Recién ahí pudimos ponernos de pie. Estábamos todos moqueando, con los ojos brillosos y no caíamos en la cuenta de que todo lo que vivíamos era cierto. En eso, aparecieron, no sé de dónde, miles de esos jóvenes; vaya a saber cuántos serían. Eran como ángeles llenos de luz y sonrisas. ¡Empezaron a cantar todos a la vez! No sabría cómo contártelo porque jamás en mi vida había oído sonidos tan cálidos. Era una música infinita. “¡Gloria a Dios en las alturas y, en la tierra, paz a los hombres amados por él!”

No sé cuánto tiempo duró la fiesta, pero hacía rato que ya se habían ido y nosotros seguíamos ahí saltando, aplaudiendo, bailando; cantábamos como los chicos en la escuela. Las cabras nos miraban como si se estuviesen riendo de nosotros. El corazón nos saltaba en el pecho y la garganta… un nudo. Era una mezcla rara de curiosidad y alegría. Creo que la última vez que me sentí así fue para cuando nació mi hijo. Pero esto era distinto

Y fuimos al pueblo.

Enfilamos derechito para la posada. Nos dijeron que en el pesebre se quedaron a dormir unos chicos que no eran de acá. Ahí fuimos. Antes de entrar nos dimos cuenta de que no nos podíamos presentar así nomás. No habíamos tenido tiempo ni siquiera de lavarnos la cara. Pero pudo más la ansiedad y las ganas de conocerlo. Y ahí estaba. Tan chiquito y tan hermoso. Los pañalitos le quedaban grandes. Estaba dormido y se despertó cuando nosotros entramos en tropel. La mamá lo levantó en brazos no bien se puso a llorar. ¿Querés que te diga la verdad?: esa chiquita me hizo sentir la persona más feliz del mundo. Nosotros pedimos disculpas por la manera de entrar pero ella nos miró, se encogió de hombros y sonrió. Yo tenía todavía en los oídos la música de los jóvenes. ¿Y sabés qué hizo? No lo vas a creer: ¡me dio el bebé! ¡Lo puso en mis brazos! Y yo me sentí dichoso, torpe, feliz… me aflojé todo y lloré como nunca antes.
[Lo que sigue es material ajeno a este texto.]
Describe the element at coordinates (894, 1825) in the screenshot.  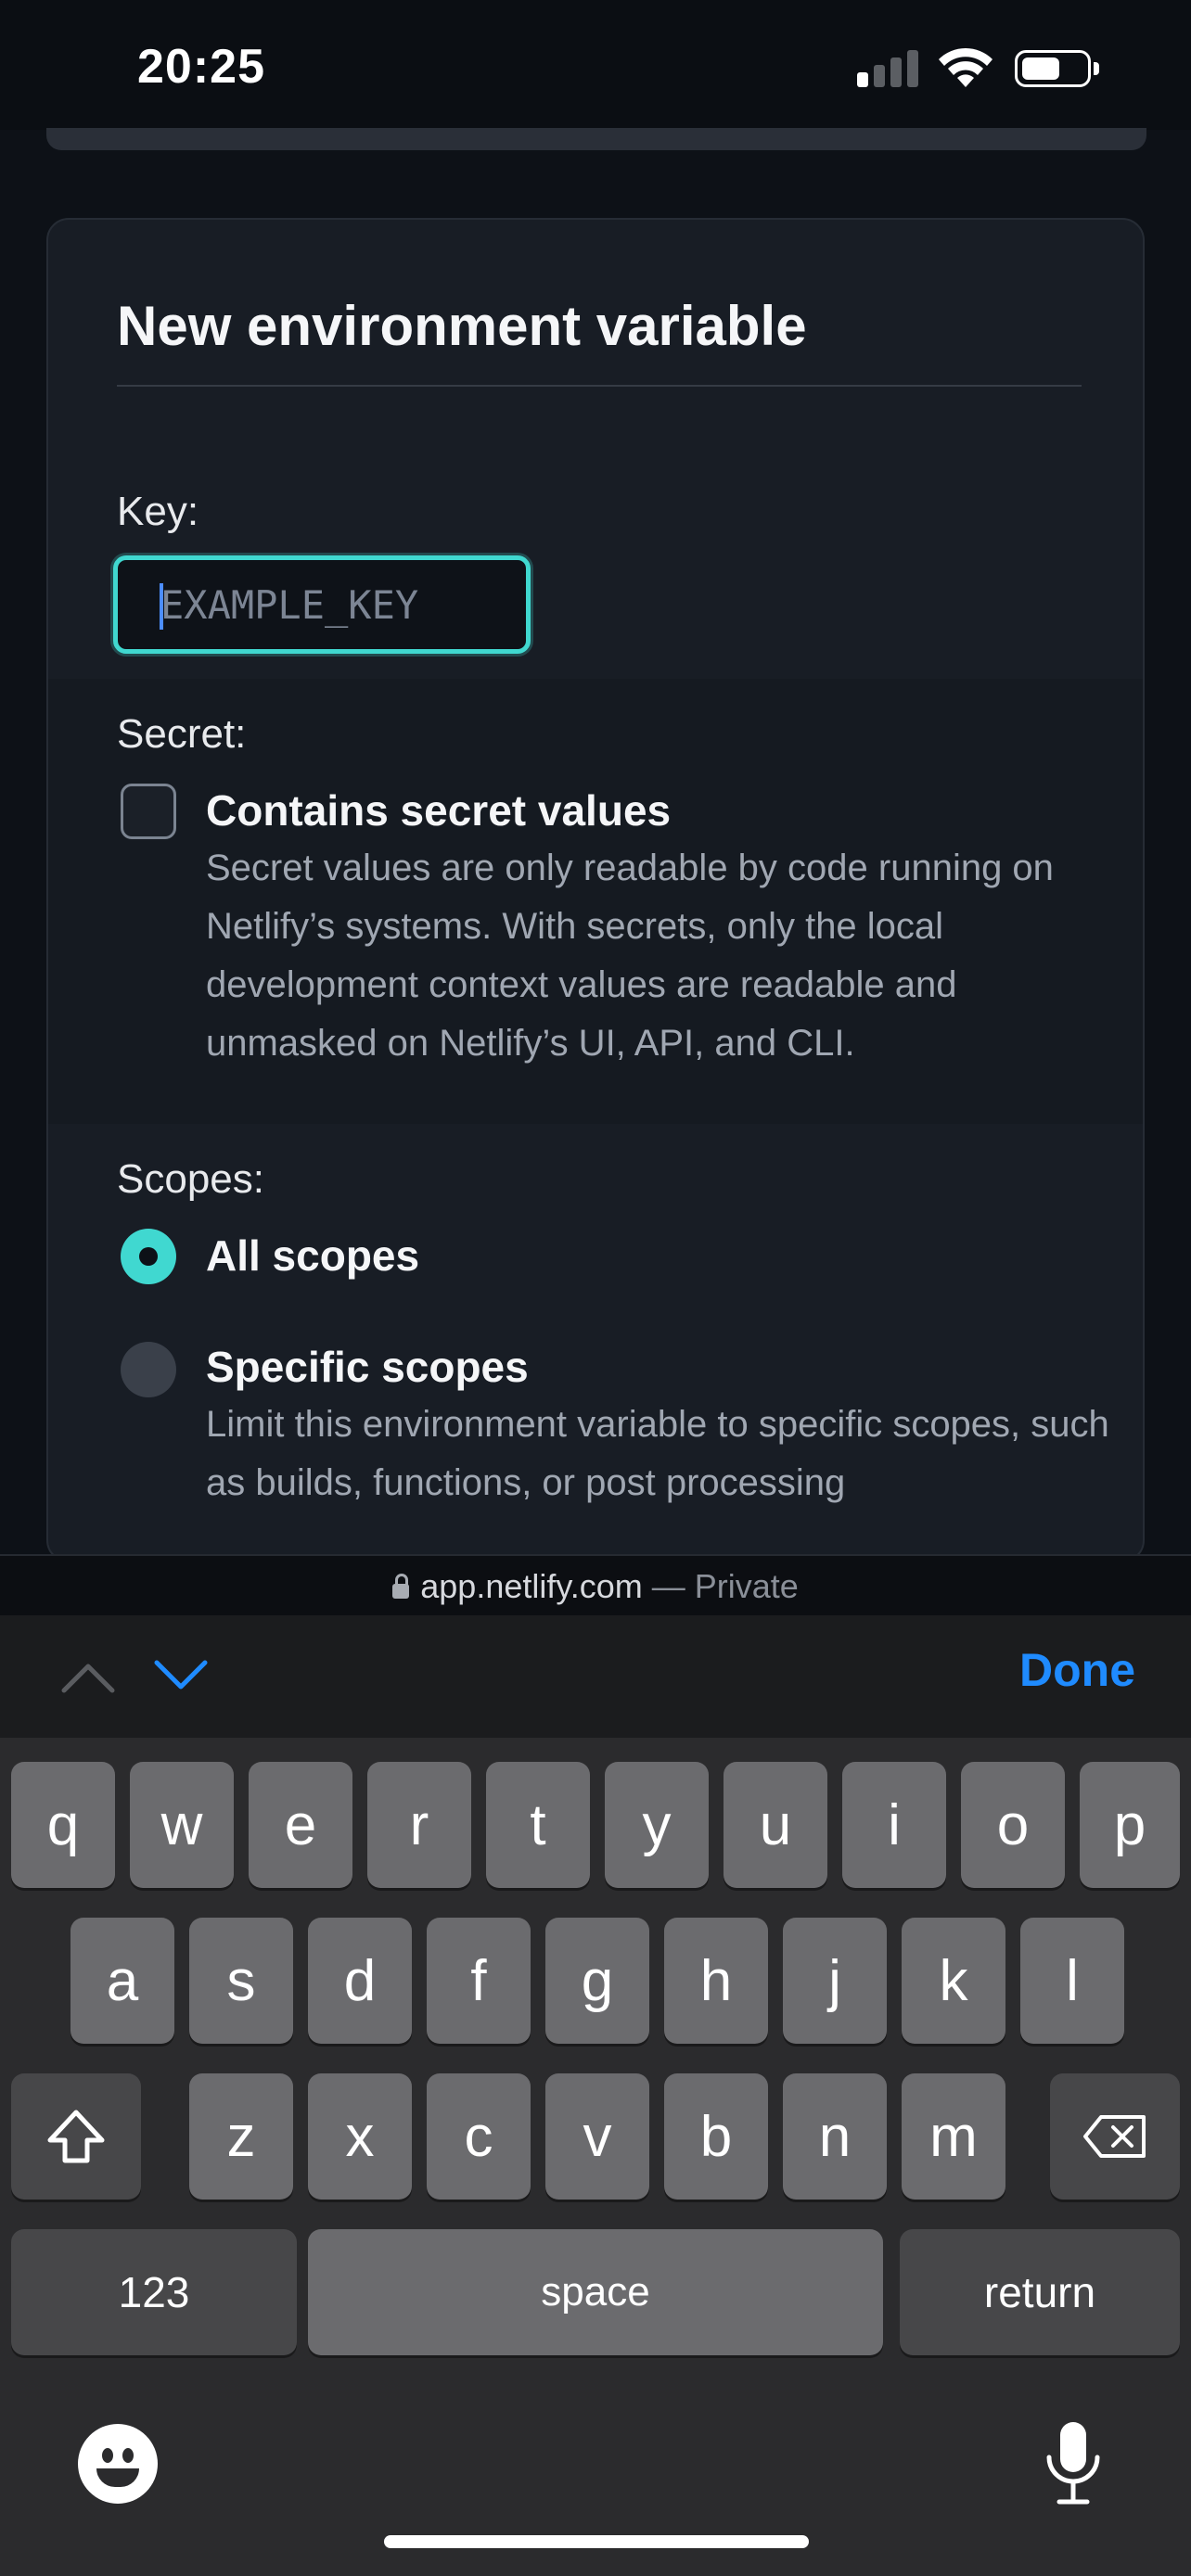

No me dio vergüenza ni me derrumbé. Sin pensarlo, yo también pasé el bebé a las manos de los muchachos. ¡Qué manera de moquear! “Gloria a Dios…” decíamos, intentando repetir la canción. Este bebé era un pan tierno; y esa noche nos llenó el alma. Ni cansancio, ni problemas, ni discordia. Mucho menos tristeza.

El papá, ya te lo había dicho, era un hombre común, como nosotros. Nos agradeció la visita y nos abrazó. Nos dio agua para la vuelta y nosotros le dejamos leche de cabra y unos cueritos para dormir. En ese momento fue cuando nos contó lo del censo. Pero no se quejó.

Y eso fue todo. Regresamos a buscar el ganado porque ya estaba por aclarar. ¡Qué bien que nos sentíamos! Nunca nos habíamos reído tanto como esa noche mientras volvíamos. Queríamos repetir la canción, pero ninguno de nosotros sabe cantar, así que eso sólo era motivo para seguir riéndonos.

Cuando llegué a casa, todavía estaban todos durmiendo. Me fui a dormir yo también y se me representó la carita del bebé. Me inundó de paz. Paz y luz. Entonces me levanté y le di un beso a mi hijo dormido. Y me volví a dormir. Ahora tendría un hijo más por quien trabajar.